Wednesday, March 9, 2016

RICH HAVE OUTSIZED SHARE OF THE REWARDS
“All this rent-seeking, [Joseph] Stiglitz argues, leaves certain industries, like finance and pharmaceuticals, and certain companies within those industries, with an outsized share of the rewards. And within those companies, the rewards tend to be concentrated as well, thanks to what Stiglitz calls ‘abuses of corporate governance that lead CEOs to take a disproportionate share of corporate profits’ (another form of rent-seeking). In Stiglitz’s view of the economy, then, the people at the top are making so much because they’re in effect collecting a huge stack of rents.

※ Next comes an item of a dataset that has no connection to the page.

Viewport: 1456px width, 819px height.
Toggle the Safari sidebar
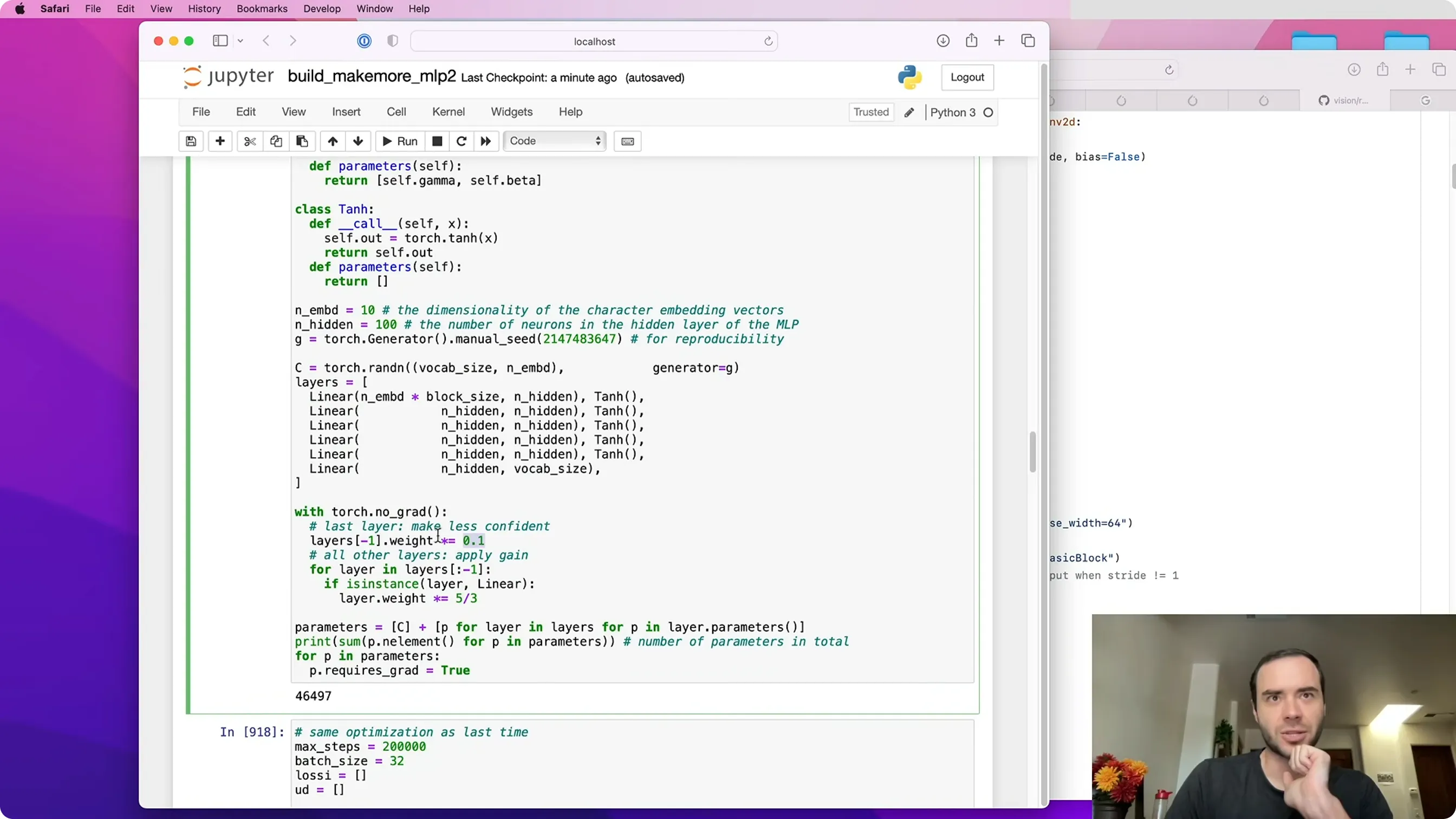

“This isn’t just bad in some abstract sense, Stiglitz suggests. It also hurts society and the economy. It erodes America’s ‘sense of identity, in which fair play, equality of opportunity, and a sense of community are so important.’ It alienates people from the system. And it makes the rich, who are obviously politically influential, less likely to support government investment in public goods (like education and infrastructure) because those goods have little impact on their lives. (The one percent are, in fact, more likely than the general public to support cutting spending on things like schools and highways.)



James Surowiecki, “Why the Rich Are So Much Richer,” in the New York Review, September 24, 2015, pp: 32-36.